* Start Given text *

All components of the loss costs triangle can be negatively pressured by the aging of a claim. Some are just easier to see than others.

Causes of Waiting

There are numerous causes of waiting, many of which have alternatives for acceleration. They include poorly devised case strategies and plans; hesitation inherent in the claims organization itself; and the tendency of people, especially busy people, to procrastinate. Here are some common causes of waiting.

Waiting for More Information. Even the most basic lawsuit can generate troves of documents, data, and information, and it is rare that even that most basic lawsuit has all questions answered with certainty. The acquisition of any material piece of evidence or information in litigation can always lead to the need for the next item, and the next. Loose, poorly designed case strategies fail to identify and pursue the information truly critical and adequately sufficient to evaluate a case; and even when they do, seem to keep going without knowing when to say when. “Enough is enough” should not be an expression of frustration, but rather a statement that the truly critical information adequately sufficient to price the case has been targeted and is now available.

Waiting for a Demand. A demand is simply a subjective and often wishful statement of value as well as a starting point for a negotiation. It carries no substantive weight of its own, and is arguably independent of the actual, objective value of the case. So why wait for it? It might seem easier to develop your own evaluation from the starting point of knowing the demand, but if you have what you need, evaluating a case and making an offer before receiving a demand is one of the most impactful ways to accelerate case closure.

* End Given text *

> **Directions**
[1] In the passage on claim delays, what is a demand described as a starting point for?
[2] Please continue the passage on claim delays from the point where it stops.

* Start Data entries *

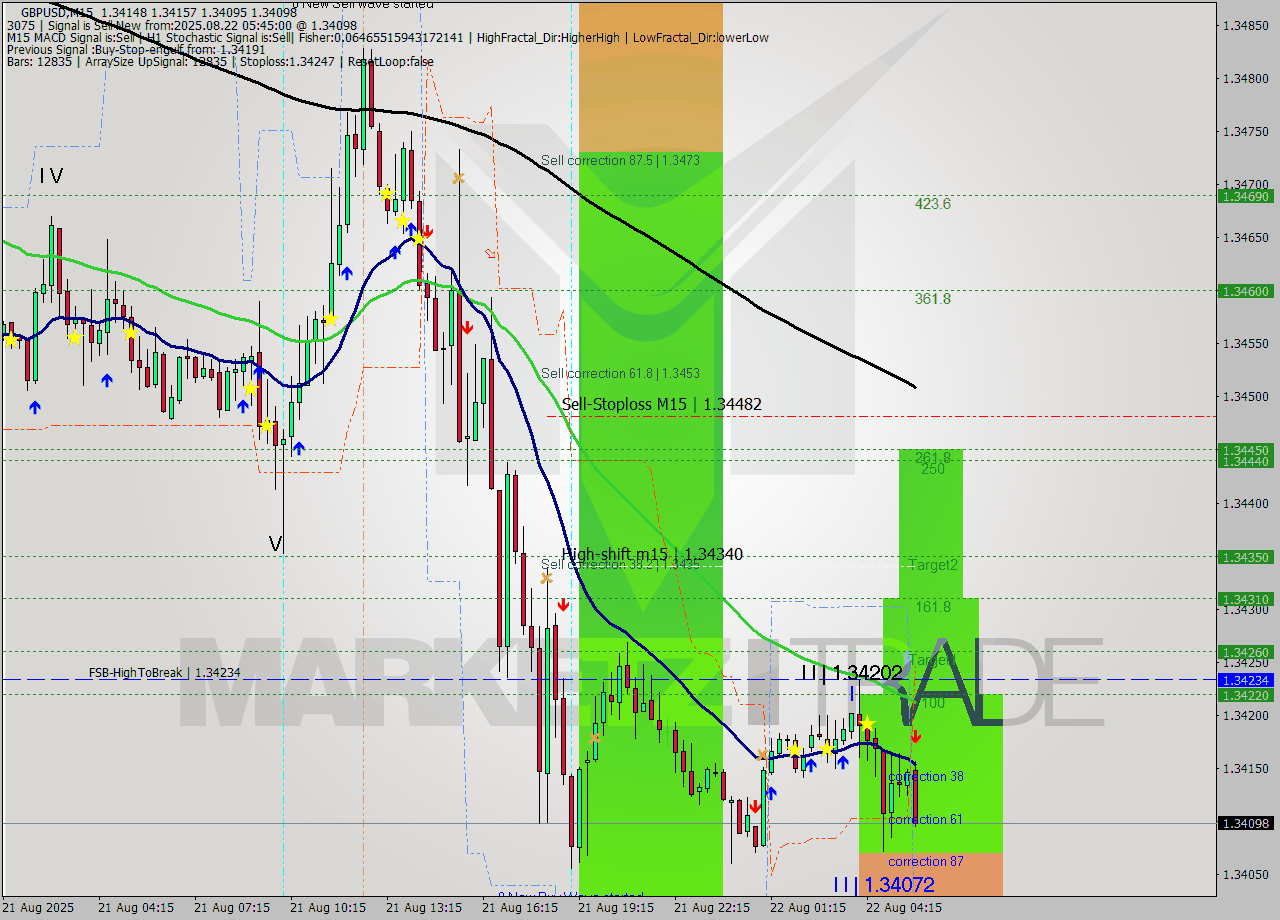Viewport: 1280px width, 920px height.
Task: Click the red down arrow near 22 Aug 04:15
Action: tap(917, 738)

* End Data entries *
* Start Data entries *

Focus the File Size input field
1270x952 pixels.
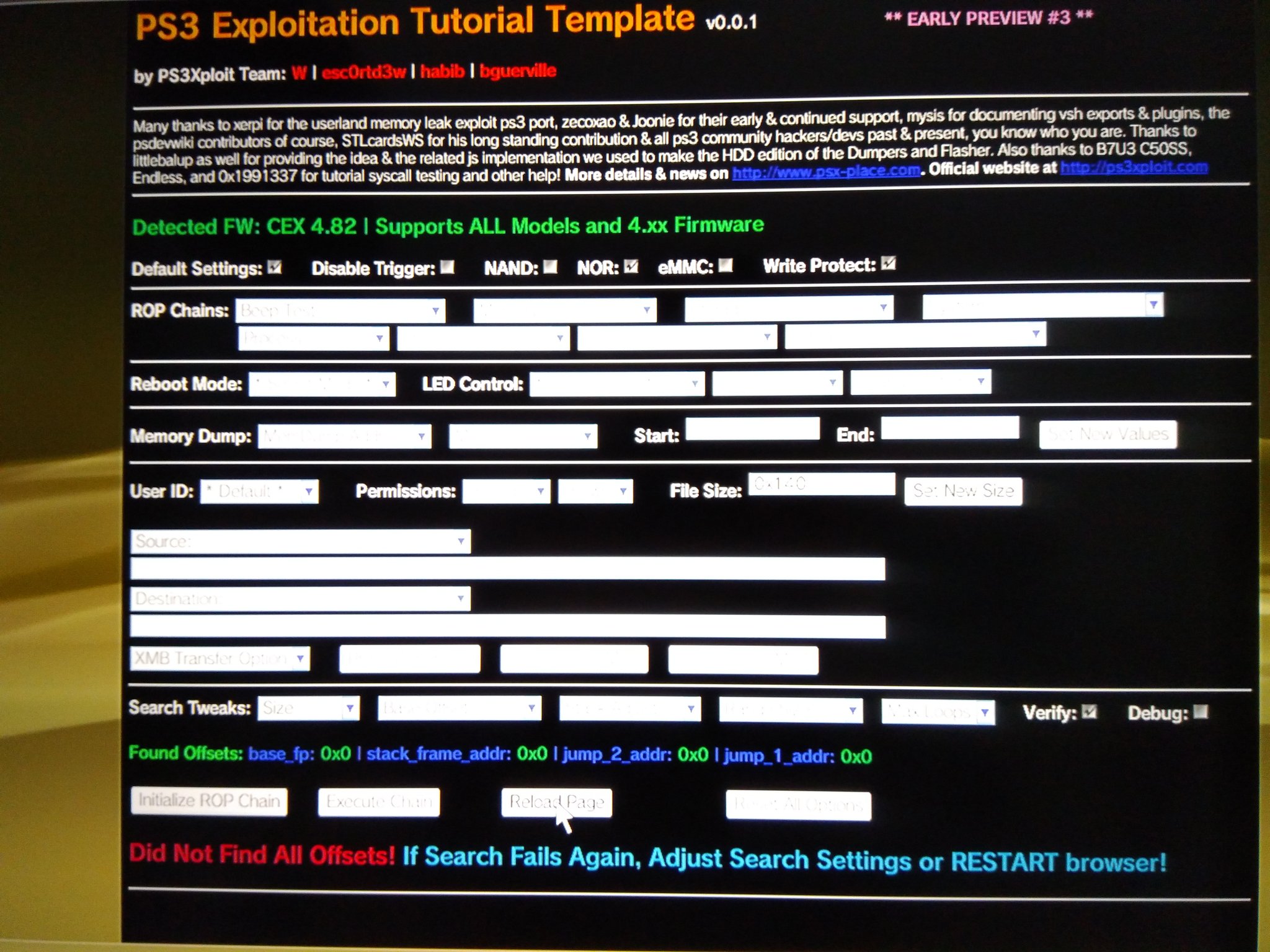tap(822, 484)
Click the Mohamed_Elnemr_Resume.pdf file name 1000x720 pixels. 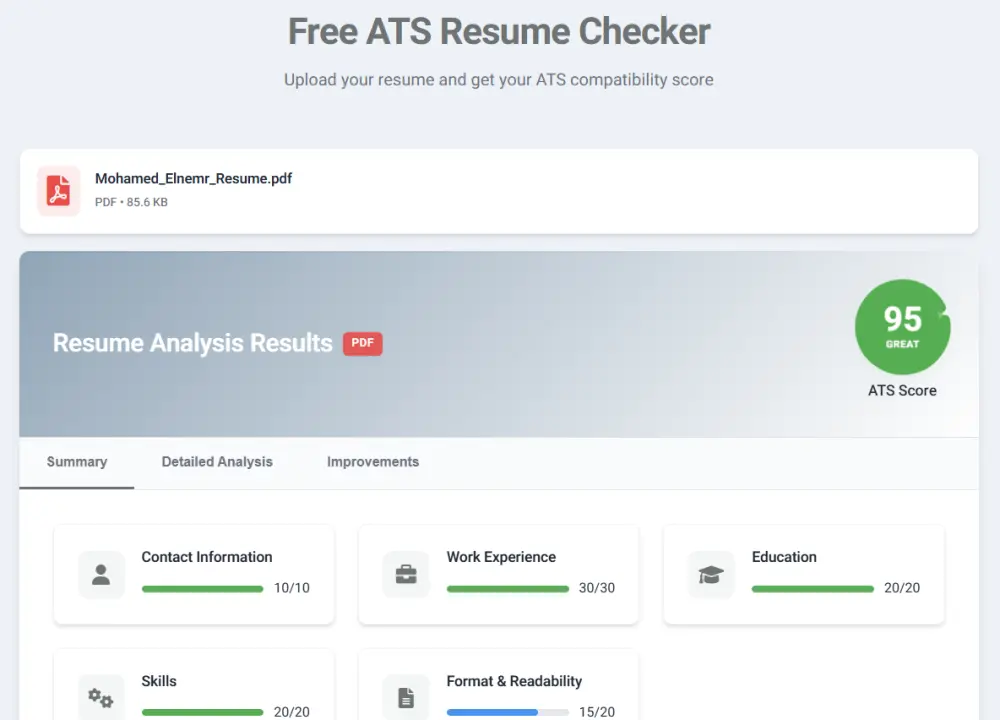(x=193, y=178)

* End Data entries *

> **Responses in order**
[1] A negotiation.

[2]
Waiting for a (Reasonable) Demand. It’s easy to withhold making any offer when faced with an offensively unreasonable demand, but it is equally unreasonable to offer nothing. Few litigated cases have a zero-dollar value, as defense costs of even a perfectly defendable case can call into question the economics of a long fight versus an early compromise. Reputational issues may influence decisions to fight versus compromise, but shouldn’t lead to a decision to not offer anything without first receiving a reasonable demand.

Waiting for Mediation. Mediations have become the new trials. With a mediator as judge and jury, cases are argued in a safe and non-binding forum. No runaway verdicts, no outlier jurors (good or bad), no surprise rulings, and even formal protection of related communications. Claims professionals and defense lawyers seem to have fallen too often into the habit of working to prepare a case for mediation without first considering a pre-mediation offer and negotiations.

Waiting Because I’m Busy. Whether it’s receiving a new claim to investigate, a new suit that needs defense counsel assigned, a case that needs a timely coverage position letter, a time-limited demand, an upcoming mediation that requires immediate preparation, we all have work that is more pressing, which often results in unintentional waiting on files that have less-urgent demands. There are dangers in always prioritizing urgent situations over important situations, though. Waiting can be done without urgency, but it can also have important consequences with insidiously mounting claims costs.

Waiting Because I Don’t Know Any Better. Not knowing what to do next leads to uninformed waiting, as does a misunderstanding of what is truly needed to advance a file. Ignorance, innocent or otherwise, is the enemy of claims resolution.

A word of caution: Sometimes, waiting can be appropriate, although not with the pervasiveness currently being experienced in the industry. A truly pivotal deposition, a legal ruling, an inspection, an expert opinion, and other similar things might require a designed, conscious wait. Any wait intentionally designed into case strategy should be agreed to by the defense team (claims professional, defense counsel, and defendant) as being crucial for the best outcome. Sometimes, an issue in the case needs time to mature, or the parties just need more time to contemplate their positions; but if the benefits of the wait can’t be clearly explained, then the wait isn’t crucial and isn’t helping the case resolve.

Cures for Waiting

Armed with an understanding of the causes and costs of waiting, a variety of cures can be deployed. The most important strategy is to simply ask, “Is the wait worth it?”

There are stand-alone software solutions as well as components and capabilities built into many modern claims platforms permitting claims professionals to not only manage individual case strategies, but also to provide a portfolio view and measure performance. While these software solutions can be very powerful, they will fail without the right litigation management ecosystem surrounding them.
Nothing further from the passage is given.